La tradizione popolare vuole che la Candela che si riceve durante la liturgia del giorno, simbolo della Luce di Cristo, venga appesa alle pareti domestiche insieme a 2 immagini di Gesù e della Madonna. In passato la candela della Candelora non doveva essere consumata del tutto, ma veniva riportata in Chiesa perché benedetta, per prendere l’altra. Due antichi detti popolari recitano: «Sand’Andè, Sand’Andè, Natale a vinditrè, responne la Candelore, che stogghe ji angore».

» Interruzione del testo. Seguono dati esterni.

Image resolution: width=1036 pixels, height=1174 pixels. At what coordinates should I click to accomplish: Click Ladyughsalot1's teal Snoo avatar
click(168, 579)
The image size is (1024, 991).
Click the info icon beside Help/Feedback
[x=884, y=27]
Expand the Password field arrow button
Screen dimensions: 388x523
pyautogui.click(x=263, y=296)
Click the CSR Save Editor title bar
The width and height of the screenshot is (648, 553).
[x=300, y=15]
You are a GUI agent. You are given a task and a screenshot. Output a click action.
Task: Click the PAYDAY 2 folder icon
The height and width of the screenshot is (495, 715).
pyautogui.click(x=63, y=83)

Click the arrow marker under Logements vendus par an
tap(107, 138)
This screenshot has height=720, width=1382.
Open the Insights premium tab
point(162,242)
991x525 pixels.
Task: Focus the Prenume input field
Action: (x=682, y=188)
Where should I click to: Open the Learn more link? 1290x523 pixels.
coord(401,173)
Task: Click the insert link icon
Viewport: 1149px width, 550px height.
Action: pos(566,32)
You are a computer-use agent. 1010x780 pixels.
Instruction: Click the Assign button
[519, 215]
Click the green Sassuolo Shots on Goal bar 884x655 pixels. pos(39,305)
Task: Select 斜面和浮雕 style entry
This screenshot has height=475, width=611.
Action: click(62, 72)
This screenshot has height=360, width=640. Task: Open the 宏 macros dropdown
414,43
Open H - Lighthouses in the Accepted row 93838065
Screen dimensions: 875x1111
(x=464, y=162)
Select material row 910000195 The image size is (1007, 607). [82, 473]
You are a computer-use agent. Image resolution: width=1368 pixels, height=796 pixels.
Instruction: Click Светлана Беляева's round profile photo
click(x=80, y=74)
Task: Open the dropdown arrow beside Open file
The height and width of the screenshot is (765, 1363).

L’altro: «Alla Candelore ce chiove u virnr iè fore, ce non chiove continue angore». Secondo la tradizione questo giorno è considerato anche il giorno della Purificazione di Maria, a 40 giorni dal parto. Secondo l’usanza ebraica, infatti, ogni donna che partoriva un maschio veniva considerata impura per 40 giorni, trascorsi i quali doveva recarsi al Tempio di Gerusalemme per purificarsi. La tradizione popolare barese riproponeva in maniera laica a questa usanza. Alle partorienti entro i 40 giorni si faceva visita e si portava la famosa «La spase» che era una cesta con dentro: pasta fresca, le quadrucce, 2 palumbe o do gaddine, scamorze e uova fresche. Piano piano questa usanza è venuta a scemare, portando solo scamorze poi pesche sciroppate e ora nulla. Conosciuta a Bari come la «Madonne de le palumbe», la Vergine viene venerata nella Chiesa di Sant’Anna.